What is required:
An exact transcript of all the records is the expected answer.

══════════════════════════════

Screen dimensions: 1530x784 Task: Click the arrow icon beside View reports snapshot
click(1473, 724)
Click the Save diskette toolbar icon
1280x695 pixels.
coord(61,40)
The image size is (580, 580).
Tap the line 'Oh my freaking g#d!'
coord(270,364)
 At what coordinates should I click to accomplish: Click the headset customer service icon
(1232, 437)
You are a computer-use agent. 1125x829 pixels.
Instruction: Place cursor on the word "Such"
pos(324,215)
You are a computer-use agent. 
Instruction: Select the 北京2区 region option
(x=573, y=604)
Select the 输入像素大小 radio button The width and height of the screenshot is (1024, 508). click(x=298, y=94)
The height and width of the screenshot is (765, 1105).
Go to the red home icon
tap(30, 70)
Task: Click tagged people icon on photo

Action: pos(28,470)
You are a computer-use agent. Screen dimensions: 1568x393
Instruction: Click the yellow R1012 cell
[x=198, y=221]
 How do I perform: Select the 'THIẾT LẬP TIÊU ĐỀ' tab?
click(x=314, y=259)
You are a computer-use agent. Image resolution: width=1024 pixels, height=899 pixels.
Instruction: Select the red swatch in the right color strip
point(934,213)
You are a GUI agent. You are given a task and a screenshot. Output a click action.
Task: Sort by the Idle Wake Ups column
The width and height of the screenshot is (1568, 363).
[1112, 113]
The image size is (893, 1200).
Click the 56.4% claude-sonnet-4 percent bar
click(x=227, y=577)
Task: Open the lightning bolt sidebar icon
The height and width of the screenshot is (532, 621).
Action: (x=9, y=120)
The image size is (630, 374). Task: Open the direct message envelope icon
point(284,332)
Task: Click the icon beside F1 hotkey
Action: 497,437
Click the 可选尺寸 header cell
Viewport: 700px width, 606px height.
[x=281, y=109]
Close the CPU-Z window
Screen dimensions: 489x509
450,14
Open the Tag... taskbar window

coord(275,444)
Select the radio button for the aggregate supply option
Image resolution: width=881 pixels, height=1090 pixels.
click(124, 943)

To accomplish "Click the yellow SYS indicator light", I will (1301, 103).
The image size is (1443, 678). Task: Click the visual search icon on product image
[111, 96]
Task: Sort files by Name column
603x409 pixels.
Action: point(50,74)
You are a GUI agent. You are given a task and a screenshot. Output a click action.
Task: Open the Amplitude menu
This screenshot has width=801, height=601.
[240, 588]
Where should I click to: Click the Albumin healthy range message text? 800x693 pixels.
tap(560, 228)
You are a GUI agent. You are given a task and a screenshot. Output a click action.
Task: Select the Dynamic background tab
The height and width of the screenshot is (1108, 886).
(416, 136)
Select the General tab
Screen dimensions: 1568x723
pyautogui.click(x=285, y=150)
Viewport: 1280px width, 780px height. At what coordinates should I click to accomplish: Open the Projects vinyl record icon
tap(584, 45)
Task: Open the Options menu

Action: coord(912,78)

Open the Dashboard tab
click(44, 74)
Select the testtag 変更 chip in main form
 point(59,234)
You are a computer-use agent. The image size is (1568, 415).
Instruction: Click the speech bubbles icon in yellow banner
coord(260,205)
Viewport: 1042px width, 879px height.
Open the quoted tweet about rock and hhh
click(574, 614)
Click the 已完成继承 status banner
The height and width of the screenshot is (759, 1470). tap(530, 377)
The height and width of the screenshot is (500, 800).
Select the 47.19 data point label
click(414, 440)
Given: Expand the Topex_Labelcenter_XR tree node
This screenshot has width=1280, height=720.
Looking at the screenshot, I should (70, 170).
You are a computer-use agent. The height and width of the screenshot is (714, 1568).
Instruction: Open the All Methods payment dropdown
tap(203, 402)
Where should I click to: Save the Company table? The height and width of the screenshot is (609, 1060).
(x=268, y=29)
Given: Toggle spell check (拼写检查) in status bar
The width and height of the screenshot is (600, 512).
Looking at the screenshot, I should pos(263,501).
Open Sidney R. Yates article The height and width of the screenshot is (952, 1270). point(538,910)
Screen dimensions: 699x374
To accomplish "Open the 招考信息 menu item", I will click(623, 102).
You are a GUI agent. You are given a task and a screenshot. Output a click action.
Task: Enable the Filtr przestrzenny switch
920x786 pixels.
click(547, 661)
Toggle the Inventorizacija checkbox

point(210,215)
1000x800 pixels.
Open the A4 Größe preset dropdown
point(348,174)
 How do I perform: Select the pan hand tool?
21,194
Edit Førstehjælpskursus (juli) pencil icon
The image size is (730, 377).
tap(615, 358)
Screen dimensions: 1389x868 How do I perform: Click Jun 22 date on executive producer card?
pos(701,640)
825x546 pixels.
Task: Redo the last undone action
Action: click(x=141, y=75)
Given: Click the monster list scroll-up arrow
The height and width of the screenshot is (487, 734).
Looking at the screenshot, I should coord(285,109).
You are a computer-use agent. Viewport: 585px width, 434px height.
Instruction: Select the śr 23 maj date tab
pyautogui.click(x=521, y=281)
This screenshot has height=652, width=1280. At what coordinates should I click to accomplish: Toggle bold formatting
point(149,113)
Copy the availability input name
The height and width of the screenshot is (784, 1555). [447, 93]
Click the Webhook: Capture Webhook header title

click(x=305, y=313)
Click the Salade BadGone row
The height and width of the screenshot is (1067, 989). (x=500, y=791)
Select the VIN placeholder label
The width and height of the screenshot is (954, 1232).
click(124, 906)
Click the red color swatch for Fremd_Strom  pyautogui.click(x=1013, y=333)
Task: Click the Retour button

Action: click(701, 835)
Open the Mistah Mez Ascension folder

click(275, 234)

══════════════════════════════

Answer:
Screen dimensions: 1530x784 Task: Click the arrow icon beside View reports snapshot
click(1473, 724)
Click the Save diskette toolbar icon
1280x695 pixels.
coord(61,40)
The image size is (580, 580).
Tap the line 'Oh my freaking g#d!'
coord(270,364)
 At what coordinates should I click to accomplish: Click the headset customer service icon
(1232, 437)
You are a computer-use agent. 1125x829 pixels.
Instruction: Place cursor on the word "Such"
pos(324,215)
You are a computer-use agent. 
Instruction: Select the 北京2区 region option
(x=573, y=604)
Select the 输入像素大小 radio button The width and height of the screenshot is (1024, 508). click(x=298, y=94)
The height and width of the screenshot is (765, 1105).
Go to the red home icon
tap(30, 70)
Task: Click tagged people icon on photo

Action: pos(28,470)
You are a computer-use agent. Screen dimensions: 1568x393
Instruction: Click the yellow R1012 cell
[x=198, y=221]
 How do I perform: Select the 'THIẾT LẬP TIÊU ĐỀ' tab?
click(x=314, y=259)
You are a computer-use agent. Image resolution: width=1024 pixels, height=899 pixels.
Instruction: Select the red swatch in the right color strip
point(934,213)
You are a GUI agent. You are given a task and a screenshot. Output a click action.
Task: Sort by the Idle Wake Ups column
The width and height of the screenshot is (1568, 363).
[1112, 113]
The image size is (893, 1200).
Click the 56.4% claude-sonnet-4 percent bar
click(x=227, y=577)
Task: Open the lightning bolt sidebar icon
The height and width of the screenshot is (532, 621).
Action: (x=9, y=120)
The image size is (630, 374). Task: Open the direct message envelope icon
point(284,332)
Task: Click the icon beside F1 hotkey
Action: 497,437
Click the 可选尺寸 header cell
Viewport: 700px width, 606px height.
[x=281, y=109]
Close the CPU-Z window
Screen dimensions: 489x509
450,14
Open the Tag... taskbar window

coord(275,444)
Select the radio button for the aggregate supply option
Image resolution: width=881 pixels, height=1090 pixels.
click(124, 943)

To accomplish "Click the yellow SYS indicator light", I will (1301, 103).
The image size is (1443, 678). Task: Click the visual search icon on product image
[111, 96]
Task: Sort files by Name column
603x409 pixels.
Action: point(50,74)
You are a GUI agent. You are given a task and a screenshot. Output a click action.
Task: Open the Amplitude menu
This screenshot has width=801, height=601.
[240, 588]
Where should I click to: Click the Albumin healthy range message text? 800x693 pixels.
tap(560, 228)
You are a GUI agent. You are given a task and a screenshot. Output a click action.
Task: Select the Dynamic background tab
The height and width of the screenshot is (1108, 886).
(416, 136)
Select the General tab
Screen dimensions: 1568x723
pyautogui.click(x=285, y=150)
Viewport: 1280px width, 780px height. At what coordinates should I click to accomplish: Open the Projects vinyl record icon
tap(584, 45)
Task: Open the Options menu

Action: coord(912,78)

Open the Dashboard tab
click(44, 74)
Select the testtag 変更 chip in main form
 point(59,234)
You are a computer-use agent. The image size is (1568, 415).
Instruction: Click the speech bubbles icon in yellow banner
coord(260,205)
Viewport: 1042px width, 879px height.
Open the quoted tweet about rock and hhh
click(574, 614)
Click the 已完成继承 status banner
The height and width of the screenshot is (759, 1470). tap(530, 377)
The height and width of the screenshot is (500, 800).
Select the 47.19 data point label
click(414, 440)
Given: Expand the Topex_Labelcenter_XR tree node
This screenshot has width=1280, height=720.
Looking at the screenshot, I should (70, 170).
You are a computer-use agent. The height and width of the screenshot is (714, 1568).
Instruction: Open the All Methods payment dropdown
tap(203, 402)
Where should I click to: Save the Company table? The height and width of the screenshot is (609, 1060).
(x=268, y=29)
Given: Toggle spell check (拼写检查) in status bar
The width and height of the screenshot is (600, 512).
Looking at the screenshot, I should pos(263,501).
Open Sidney R. Yates article The height and width of the screenshot is (952, 1270). point(538,910)
Screen dimensions: 699x374
To accomplish "Open the 招考信息 menu item", I will click(623, 102).
You are a GUI agent. You are given a task and a screenshot. Output a click action.
Task: Enable the Filtr przestrzenny switch
920x786 pixels.
click(547, 661)
Toggle the Inventorizacija checkbox

point(210,215)
1000x800 pixels.
Open the A4 Größe preset dropdown
point(348,174)
 How do I perform: Select the pan hand tool?
21,194
Edit Førstehjælpskursus (juli) pencil icon
The image size is (730, 377).
tap(615, 358)
Screen dimensions: 1389x868 How do I perform: Click Jun 22 date on executive producer card?
pos(701,640)
825x546 pixels.
Task: Redo the last undone action
Action: click(x=141, y=75)
Given: Click the monster list scroll-up arrow
The height and width of the screenshot is (487, 734).
Looking at the screenshot, I should coord(285,109).
You are a computer-use agent. Viewport: 585px width, 434px height.
Instruction: Select the śr 23 maj date tab
pyautogui.click(x=521, y=281)
This screenshot has height=652, width=1280. At what coordinates should I click to accomplish: Toggle bold formatting
point(149,113)
Copy the availability input name
The height and width of the screenshot is (784, 1555). [447, 93]
Click the Webhook: Capture Webhook header title

click(x=305, y=313)
Click the Salade BadGone row
The height and width of the screenshot is (1067, 989). (x=500, y=791)
Select the VIN placeholder label
The width and height of the screenshot is (954, 1232).
click(124, 906)
Click the red color swatch for Fremd_Strom  pyautogui.click(x=1013, y=333)
Task: Click the Retour button

Action: click(701, 835)
Open the Mistah Mez Ascension folder

click(275, 234)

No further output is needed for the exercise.